Il prezzo della notorietà
Come prese Billy Moon l’improvvisa notorietà che avvolse lui e i suoi giocattoli? Non benissimo. Se inizialmente l’attenzione era quasi un gioco, alla lunga i curiosi che cercavano di appropriarsi di uno scorcio di quella vita di cui tanto avevano sentito parlare, finirono per turbare le giornate del bambino. Crescendo la situazione non migliorò poi molto, visto che i compagni di scuola lo prendevano di mira. Fu solo durante la Seconda guerra mondiale, combattendo al fronte, che Christopher Robin scoprì veramente se stesso.
Rimane il fatto che decise di non usufruire mai dei proventi derivanti dalle vendite di Winnie the Pooh e, anche se in età adulta aveva ormai imparato a convivere con i curiosi che entravano nella libreria che gestiva con la moglie, solo per vedere Christopher Robin, i suoi animali di pezza trovarono rifugio in una biblioteca di New York ben prima del 1996, anno della sua morte.

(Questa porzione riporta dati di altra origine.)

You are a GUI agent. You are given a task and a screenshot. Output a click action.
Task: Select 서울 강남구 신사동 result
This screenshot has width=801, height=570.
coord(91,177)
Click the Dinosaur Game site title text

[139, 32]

Nemmeno il rapporto con i genitori, sempre distanti e poco presenti, sopravvisse al tornado Winnie the Pooh. La madre, amante della vita mondana, risiedeva sporadicamente nella casa nelle campagne del Sussex; mentre il padre, introverso e schivo, tentava raramente di approcciare il bambino. Dopo l’epilogo della parentesi di giochi insieme che portarono alla creazione della compagnia del Bosco dei Cento Acri, è facile immaginare che anche il fragile ponte creatosi tra loro venne distrutto.
A raccontare splendidamente la vera storia di Christopher Robin e Winnie the Pooh è anche il film del 2017 Vi presento Christopher Robin di Simon Curtis.